- What you should do -
Set down every line of the data, unchanged and complete.

*** Opening Entries shown ***

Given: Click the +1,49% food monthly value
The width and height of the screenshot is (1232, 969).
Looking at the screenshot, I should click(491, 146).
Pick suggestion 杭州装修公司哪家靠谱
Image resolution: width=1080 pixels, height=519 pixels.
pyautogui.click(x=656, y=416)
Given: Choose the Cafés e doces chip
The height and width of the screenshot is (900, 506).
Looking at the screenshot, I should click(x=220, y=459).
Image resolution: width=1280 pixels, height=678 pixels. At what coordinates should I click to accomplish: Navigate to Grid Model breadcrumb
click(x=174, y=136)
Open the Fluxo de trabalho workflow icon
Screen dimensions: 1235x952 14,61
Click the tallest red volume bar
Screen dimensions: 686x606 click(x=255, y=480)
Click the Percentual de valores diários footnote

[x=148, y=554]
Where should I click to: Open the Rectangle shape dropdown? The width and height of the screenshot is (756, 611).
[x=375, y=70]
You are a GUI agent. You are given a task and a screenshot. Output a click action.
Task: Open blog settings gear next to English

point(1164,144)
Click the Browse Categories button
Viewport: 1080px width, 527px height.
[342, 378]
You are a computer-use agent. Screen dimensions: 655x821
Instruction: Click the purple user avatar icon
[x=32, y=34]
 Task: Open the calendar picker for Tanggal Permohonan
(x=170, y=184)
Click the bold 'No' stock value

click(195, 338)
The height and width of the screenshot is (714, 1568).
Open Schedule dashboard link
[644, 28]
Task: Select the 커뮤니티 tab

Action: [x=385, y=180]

*** Closing Entries shown ***

- Response to the task -
Given: Click the +1,49% food monthly value
The width and height of the screenshot is (1232, 969).
Looking at the screenshot, I should click(491, 146).
Pick suggestion 杭州装修公司哪家靠谱
Image resolution: width=1080 pixels, height=519 pixels.
pyautogui.click(x=656, y=416)
Given: Choose the Cafés e doces chip
The height and width of the screenshot is (900, 506).
Looking at the screenshot, I should click(x=220, y=459).
Image resolution: width=1280 pixels, height=678 pixels. At what coordinates should I click to accomplish: Navigate to Grid Model breadcrumb
click(x=174, y=136)
Open the Fluxo de trabalho workflow icon
Screen dimensions: 1235x952 14,61
Click the tallest red volume bar
Screen dimensions: 686x606 click(x=255, y=480)
Click the Percentual de valores diários footnote

[x=148, y=554]
Where should I click to: Open the Rectangle shape dropdown? The width and height of the screenshot is (756, 611).
[x=375, y=70]
You are a GUI agent. You are given a task and a screenshot. Output a click action.
Task: Open blog settings gear next to English

point(1164,144)
Click the Browse Categories button
Viewport: 1080px width, 527px height.
[342, 378]
You are a computer-use agent. Screen dimensions: 655x821
Instruction: Click the purple user avatar icon
[x=32, y=34]
 Task: Open the calendar picker for Tanggal Permohonan
(x=170, y=184)
Click the bold 'No' stock value

click(195, 338)
The height and width of the screenshot is (714, 1568).
Open Schedule dashboard link
[644, 28]
Task: Select the 커뮤니티 tab

Action: [x=385, y=180]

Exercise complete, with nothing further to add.